Fragmento seleccionado:
((

En cambio, en la civitas la vida era más ordenada, armoniosa y tranquila, porque dentro de los muros de la ciudad había un estado de derecho, leyes que regían para minimizar los conflictos y solucionar los reclamos sin que la sangre llegara al río; había un gobierno que tenía entre sus funciones la de organizar la defensa de la ciudad de sus enemigos, que abundaban, y ese gobierno era civil, esa es la verdadera naturaleza del contrato social.

De modo que todos los ciudadanos de la ciudad estaban obligados a contribuir con la protección del hogar de todos, porque allí vivían, cuidaban su prole, trabajaban, prosperaban, envejecían y finalmente morían; defender aquellos muros no era sólo un deber, sino que llegó a ser un honor… cuando tenían que cambiar el arado por la espada, esos ciudadanos se convertían en soldados, y cuando la amenaza era rechazada y ganaban la guerra, volvían a sus hogares y resumían su vida como ciudadanos.

))

Entradas de datos extraídos
((

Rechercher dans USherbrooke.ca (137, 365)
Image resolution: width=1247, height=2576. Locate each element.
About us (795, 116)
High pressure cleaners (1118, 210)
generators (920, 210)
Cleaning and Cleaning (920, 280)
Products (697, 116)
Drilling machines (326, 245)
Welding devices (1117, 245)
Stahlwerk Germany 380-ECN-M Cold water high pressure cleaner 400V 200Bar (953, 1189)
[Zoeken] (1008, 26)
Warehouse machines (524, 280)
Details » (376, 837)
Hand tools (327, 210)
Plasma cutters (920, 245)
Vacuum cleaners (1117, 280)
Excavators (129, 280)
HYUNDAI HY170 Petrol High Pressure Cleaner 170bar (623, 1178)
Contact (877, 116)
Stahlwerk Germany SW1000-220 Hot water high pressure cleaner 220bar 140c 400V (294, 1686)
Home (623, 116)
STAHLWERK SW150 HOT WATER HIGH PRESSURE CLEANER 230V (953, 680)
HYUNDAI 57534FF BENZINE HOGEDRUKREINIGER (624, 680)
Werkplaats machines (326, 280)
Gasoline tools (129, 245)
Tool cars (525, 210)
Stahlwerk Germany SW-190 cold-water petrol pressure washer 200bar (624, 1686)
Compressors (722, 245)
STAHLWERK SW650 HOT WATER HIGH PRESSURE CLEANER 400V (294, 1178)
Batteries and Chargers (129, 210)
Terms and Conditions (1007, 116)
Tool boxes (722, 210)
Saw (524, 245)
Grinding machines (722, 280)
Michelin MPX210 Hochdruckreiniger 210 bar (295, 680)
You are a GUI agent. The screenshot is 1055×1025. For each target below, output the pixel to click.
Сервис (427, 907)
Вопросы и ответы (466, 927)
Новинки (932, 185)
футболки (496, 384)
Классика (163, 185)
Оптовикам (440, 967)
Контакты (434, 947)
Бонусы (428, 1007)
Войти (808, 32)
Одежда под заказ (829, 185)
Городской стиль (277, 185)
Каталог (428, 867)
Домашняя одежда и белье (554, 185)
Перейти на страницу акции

))

Tareas:
(1) Responde estas preguntas sobre el fragmento acerca de la civitas:
(a) ¿Para qué regían las leyes dentro de los muros de la ciudad?
(b) ¿De qué tipo era el gobierno de la ciudad?
(c) ¿Qué hacían los ciudadanos al rechazar la amenaza y ganar la guerra?
(2) Prosigue el fragmento sobre la civitas a partir de su última oración.

Respuestas por tarea:
(1)
(a) Regían para minimizar los conflictos y solucionar los reclamos sin que la sangre llegara al río.
(b) Era un gobierno civil.
(c) Volvían a sus hogares y resumían su vida como ciudadanos.

(2)
Soy de los que piensan que, luego de nuestra tragedia por la traición de nuestros militares, debemos hacer lo posible por recomponer nuestras fuerzas armadas; no soy un pacifista, creo que es un lamentable error creer que, sin posibilidad de defender lo que es nuestro, principalmente al orden social, es posible mantener una civitas; opino que las sociedades abiertas son los objetivos favoritos de desalmados y oportunistas, que pretenden expoliar a quienes consideran débiles y víctimas de ocasión, Venezuela ha sido por tradición una sociedad más que abierta, imprudentemente tolerante, criminalmente pacifista y, por lo tanto, la víctima dispuesta.

Ese discurso de la unión cívico militar, de las milicias populares es más producto de la propaganda comunista en países agrarios, que tuvieron que luchar en contra de poderes colonialistas, y cuyos líderes preservaron su poder militarizando a la sociedad y creando al partido único como garante de esa estructura totalitaria.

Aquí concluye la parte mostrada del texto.